El gobierno chino festejó el domingo el 51 aniversario de su
fundación con el arresto de cientos de integrantes de la secta Falun Gong.
Aunque sin sangre, Tien An Men volvió a ser escenario de coreografías
policiales para la preservación de la disciplina espiritual y de la fidelidad
al partido.
Un día más tarde, ayer, se produjo un gesto más
significativo, si cabe, de la determinación de impedir la propagación de ideas
exóticas: el diario oficial anunció un paquete de medidas drásticas --aprobadas
hace dos semanas por el gabinete-- para impedir la difusión en Internet de
materiales subversivos que dañen la reputación del gobierno, perjudiquen la
reunificación con Taiwán o difundan cultos religiosos no autorizados.
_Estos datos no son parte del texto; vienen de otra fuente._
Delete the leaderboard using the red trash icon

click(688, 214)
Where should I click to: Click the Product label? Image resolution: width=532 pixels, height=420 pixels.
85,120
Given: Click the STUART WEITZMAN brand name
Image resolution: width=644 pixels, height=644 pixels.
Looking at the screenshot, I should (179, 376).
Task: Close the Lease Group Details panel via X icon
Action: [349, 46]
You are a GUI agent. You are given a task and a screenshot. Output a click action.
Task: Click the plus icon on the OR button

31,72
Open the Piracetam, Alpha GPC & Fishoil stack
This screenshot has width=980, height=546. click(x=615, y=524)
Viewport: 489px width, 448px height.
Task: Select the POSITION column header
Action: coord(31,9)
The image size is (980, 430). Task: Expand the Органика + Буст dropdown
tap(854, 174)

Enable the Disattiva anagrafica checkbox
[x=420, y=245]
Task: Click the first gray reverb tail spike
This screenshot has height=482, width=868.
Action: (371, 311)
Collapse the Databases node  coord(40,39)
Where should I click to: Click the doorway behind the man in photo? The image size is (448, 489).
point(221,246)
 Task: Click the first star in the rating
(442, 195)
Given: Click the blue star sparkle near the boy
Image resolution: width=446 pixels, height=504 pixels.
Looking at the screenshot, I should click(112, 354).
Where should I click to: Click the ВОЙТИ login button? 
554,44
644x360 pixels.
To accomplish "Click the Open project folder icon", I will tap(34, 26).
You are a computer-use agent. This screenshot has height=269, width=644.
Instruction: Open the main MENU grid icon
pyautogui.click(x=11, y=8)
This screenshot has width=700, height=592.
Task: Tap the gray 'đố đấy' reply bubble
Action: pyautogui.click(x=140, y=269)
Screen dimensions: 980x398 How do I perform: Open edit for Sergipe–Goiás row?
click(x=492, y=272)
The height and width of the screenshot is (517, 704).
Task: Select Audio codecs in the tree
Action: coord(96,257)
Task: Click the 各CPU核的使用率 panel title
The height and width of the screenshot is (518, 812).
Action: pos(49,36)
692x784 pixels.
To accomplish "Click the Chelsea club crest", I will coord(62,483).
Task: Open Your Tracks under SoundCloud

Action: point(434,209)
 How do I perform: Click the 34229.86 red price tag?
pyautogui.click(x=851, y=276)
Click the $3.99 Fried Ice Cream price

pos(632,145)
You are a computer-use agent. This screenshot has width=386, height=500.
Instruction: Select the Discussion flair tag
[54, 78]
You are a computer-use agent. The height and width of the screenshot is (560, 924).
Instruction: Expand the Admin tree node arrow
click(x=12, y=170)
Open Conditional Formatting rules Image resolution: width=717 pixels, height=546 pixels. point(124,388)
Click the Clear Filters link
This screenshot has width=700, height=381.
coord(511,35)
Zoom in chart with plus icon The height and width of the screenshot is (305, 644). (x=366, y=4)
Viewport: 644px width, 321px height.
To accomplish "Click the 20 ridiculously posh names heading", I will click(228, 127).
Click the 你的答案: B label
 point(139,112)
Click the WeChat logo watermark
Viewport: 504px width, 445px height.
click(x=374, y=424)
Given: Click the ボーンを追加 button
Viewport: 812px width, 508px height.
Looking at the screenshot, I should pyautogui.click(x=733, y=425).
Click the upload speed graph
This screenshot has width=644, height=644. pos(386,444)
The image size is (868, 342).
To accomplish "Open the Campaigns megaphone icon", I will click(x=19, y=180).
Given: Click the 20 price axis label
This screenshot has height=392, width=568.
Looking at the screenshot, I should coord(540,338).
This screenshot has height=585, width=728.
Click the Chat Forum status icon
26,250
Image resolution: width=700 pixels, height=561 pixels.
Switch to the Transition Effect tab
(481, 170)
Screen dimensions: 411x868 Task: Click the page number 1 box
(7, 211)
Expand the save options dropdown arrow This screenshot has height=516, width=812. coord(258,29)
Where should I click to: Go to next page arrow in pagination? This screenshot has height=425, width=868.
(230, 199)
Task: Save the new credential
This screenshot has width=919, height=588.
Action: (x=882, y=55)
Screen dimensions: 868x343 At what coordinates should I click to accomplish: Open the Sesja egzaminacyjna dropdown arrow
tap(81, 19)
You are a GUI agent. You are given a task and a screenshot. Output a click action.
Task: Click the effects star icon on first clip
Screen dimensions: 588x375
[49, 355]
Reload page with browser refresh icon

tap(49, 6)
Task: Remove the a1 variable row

Según un cable tempranero de Reuters, las autoridades de
Pekín advirtieron a las empresas proveedoras de acceso y de contenidos que
deben mantener un estricto registro del material y de los usuarios, y entregar
tales registros a la policía cuando así se les requiera. Los servidores
autorizados de Internet cuentan con un plazo de 60 días, a partir de ayer, para
dar información detallada sobre sus negocios al Ministerio de Industria de la
Información, y cualquier violación de esas disposiciones causará multa o
clausura.
Este empeño policial por construir una réplica en el
ciberespacio de la Gran Muralla puede ser exasperante, pero sobre todo es muy
tonto. La esencia actual de Internet es la conexión entre computadoras de todo
el mundo, lo que permite navegar entre páginas y sitios, intercambiar documentos
y mensajes electrónicos (e incluso voz e imagen de video) y realizar procesos
en línea. Una Internet cerrada al mundo no sólo es imposible sino que
resultaría de tanta utilidad como una enciclopedia a la que se arrancaran todas
las páginas que no hablaran de China.
Hoy en día el país de Mao cuenta con miles de nodos de
Internet --que se multiplican a diario-- por los cuales los extranjeros podemos
asomar la nariz a esa nación y los chinos, sacarla al mundo. Cualquier
industria local que trate de exportar sus baratijas requiere de una página
electrónica y de una cuenta de correo. Por fortuna o por desgracia, no es
posible construir, con base en los microprocesadores y los sistemas operativos
existentes, filtros ideológicos que rechacen las ideas perniciosas y dejen
pasar sólo las órdenes de compra o las polémicas sobre álgebra. La ignorancia
de las computadoras en materia de purezas ideológicas es tan grande como la de
los gobernantes chinos en cuestiones de Internet.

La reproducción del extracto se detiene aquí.